Experts advise careful interpretation, multiple sources of data

States and districts have offered up different answers to that question.

In Denver, for example, district officials have said that low student participation rates and the state’s modified testing schedule mean that the data are “no way an accurate representation of an entire student body at most of our schools.”

“In the past, many considered [school rating] data as a tool to compare schools’ performance to other schools, districts and statewide results. Some also used it as a way to find a school’s strengths and identify areas for improvement. We do not believe that the 2022 [school rating] data should be used in that way,” Denver’s Superintendent Alex Marrero wrote in a letter published Sept. 9.

On the other hand, some states—including Mississippi, Tennessee, and Texas—have reported increases in scores from spring 2021 to 2022, in some cases reaching or exceeding prepandemic levels. In those states, education officials have claimed that the gains are evidence of academic recovery.

Still others have postponed releasing their results. California has delayed its public reporting process, despite telling districts that they can share the data on their own, the news site EdSource reported this week.

In general, though, states should be cautious when making comparisons between 2021 and 2022 results, assessment experts say.

It’s possible to do, but states need to report the data in ways that ensure they’re comparing apples to apples, said Scott Marion, the executive director of the Center for Assessment, a technical assistance group.

That means making clear how many students were enrolled at both timepoints, and what percentage of those students participated in testing.
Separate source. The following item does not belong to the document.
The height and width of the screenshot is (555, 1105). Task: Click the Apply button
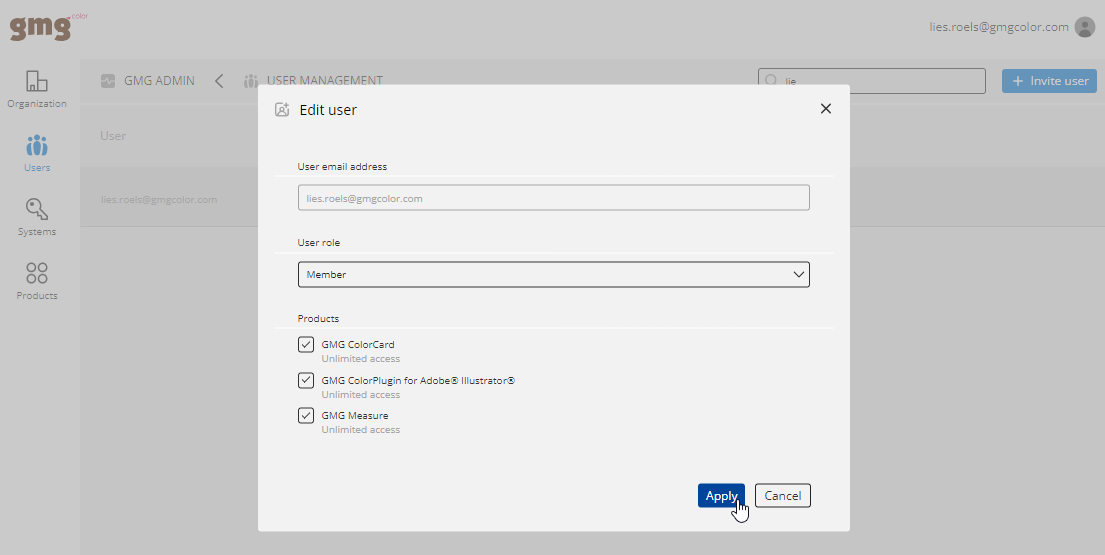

The question for states, he said, is: “How confident are you in your ability to put the 2022 scores on the same scale as 2019, or 2021? And what evidence do you have that worked as intended?”

It’s also important for systems to be able to track how the same students are progressing over time, said Briggs. This year’s 3rd graders might score higher than last year’s, but that could be because less of their formal education was disrupted by the pandemic—it doesn’t necessarily mean that schools are helping students regain lost ground, he said.

Experts also stressed the importance of triangulating multiple sources to get a fuller picture. For example, state-level results from the reading and math National Assessment of Educational Progress will be released later this fall, and could provide an “interesting check” on state test data, Briggs said.

It’s still too early to know whether some states that reported strong test results this year have started an upward trend, or “if it’s just a blip,” said Marianne Perie, the director of assessment research and innovation at WestEd, a research and consulting group.

For now, she emphasized the importance of continuing to collect data, including on where pandemic funding is going, and what kind of impact it has. It might not always show up in test scores, she added.

Hiring bus drivers, for example, might not have a direct effect on student achievement, “but that doesn’t mean it’s not a good place to put the money.”